During discontinuous switching, the on-time is immediately

increased to add “hysteresis” to discourage the IC from

switching back to continuous switching unless the load

increases substantially. The IC returns to continuous

switching as soon as an on-time is generated before the

inductor current reaches zero. The on-time is reduced back

to the length needed for 500kHz switching and encouraging

the circuit to remain in continuous conduction, preventing

repetitive mode transitions between continuous switching

and discontinuous switching.

Linear Regulators (LDO)

The RT7238B/C/D/E includes 5V (RT7238C/E) and 3.3V

(RT7238B/D) linear regulators (LDO). The regulators can

supply up to 70mA for external loads. When VOUT is

higher than the switch over threshold 3.1V (RT7238B/D),

4.8V (RT7238C), 4.7V (RT7238E) an internal 3Ω P-

MOSFET switch connects VOUT (RT7238B/C/E) or BYP

(RT7238D) to the LDO pin while simultaneously

disconnects the internal linear regulator.

Current Limit

The RT7238B/C/D/E current limit is fixed 9A (RT7238B/

C/E) or adjustable (8A,12A,16A) by ILMT pin (RT7238D)

and it is a cycle-by-cycle “valley” type, measuring the

inductor current through the synchronous rectifier during

the off-time while the inductor current ramps down. The

current is determined by measuring the voltage between

source and drain of the synchronous rectifier, adding

temperature compensation for greater accuracy. If the

current exceeds the current limit, the on-time one-shot is

inhibited until the inductor current ramps down below the

current limit. Thus, only when the inductor current is well

below the current limit, another on-time is permitted. If

the output current exceeds the available inductor current

18


RT7238B/C/D/E


(controlled by the current limit mechanism), the output

voltage will drop. If it drops below the output under-voltage

protection level (see next section) the IC will stop

switching to avoid excessive heat.

The RT7238B/C/D/E also includes a negative current limit

to protect the IC against sinking excessive current and

possibly damaging the IC. If the voltage across the

synchronous rectifier indicates the negative current is too

high, the synchronous rectifier turns off until after the next

high-side on-time.

Output Over-voltage Protection and Under-voltage

Protection

The RT7238B/C/D/E include output over-voltage protection

(OVP). If the output voltage rises above the regulation

level, the high-side and low-side switch naturally remain

off. If the output voltage exceeds the OVP trip threshold

for longer than 20μs (typical), the IC's OVP is triggered.

The RT7238B/C/D/E also include output Under-Voltage

Protection (UVP). If the output voltage drops below the

UVP trip threshold for longer than 2μs (typical) the IC's

UVP is triggered. The RT7238B/C/D/E use latch-off mode

OVP and UVP. When the protection function is triggered,

the IC will shut down. The IC stops switching and is latched

off. To restart operation, toggle EN or power the IC off and

then on again.

Input Under-Voltage Lockout

In addition to the enable function, the RT7238B/C/D/E

feature an Under-Voltage Lockout (UVLO) function that

monitors the input voltage. To prevent operation without

fully-enhanced internal MOSFET switches, this function

inhibits switching when input voltage drops below the

UVLO-falling threshold. The IC resumes switching when

input voltage exceeds the UVLO-rising threshold.

### Records
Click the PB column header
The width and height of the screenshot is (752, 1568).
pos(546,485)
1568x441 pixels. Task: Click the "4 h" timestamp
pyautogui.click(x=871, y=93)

--

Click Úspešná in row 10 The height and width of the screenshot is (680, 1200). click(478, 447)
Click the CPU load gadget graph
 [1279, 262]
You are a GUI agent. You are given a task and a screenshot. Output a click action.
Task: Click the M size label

==

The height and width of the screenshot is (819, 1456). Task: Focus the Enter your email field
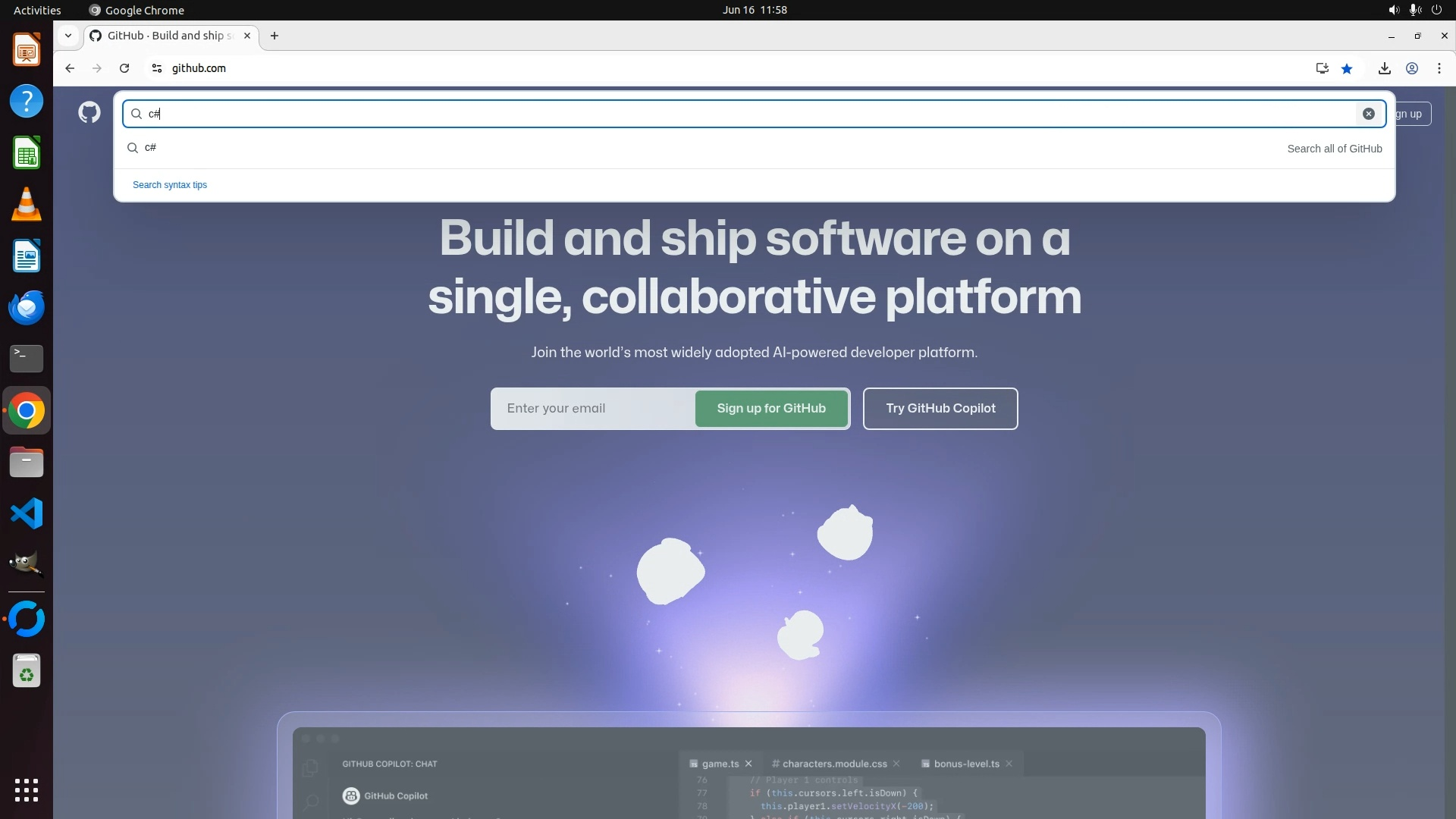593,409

### What is asked
**1)** According to the datasheet excerpt, how much current can the linear regulators supply for external loads?
**2)** Retype, word for word, the stretch of the datasheet excerpt from "(RT7238D) to the" through "ILMT pin (RT7238D)".

### Per-task outputs
**1)** Up to 70mA.

**2)**
(RT7238D) to the LDO pin while simultaneously

disconnects the internal linear regulator.

Current Limit

The RT7238B/C/D/E current limit is fixed 9A (RT7238B/

C/E) or adjustable (8A,12A,16A) by ILMT pin (RT7238D)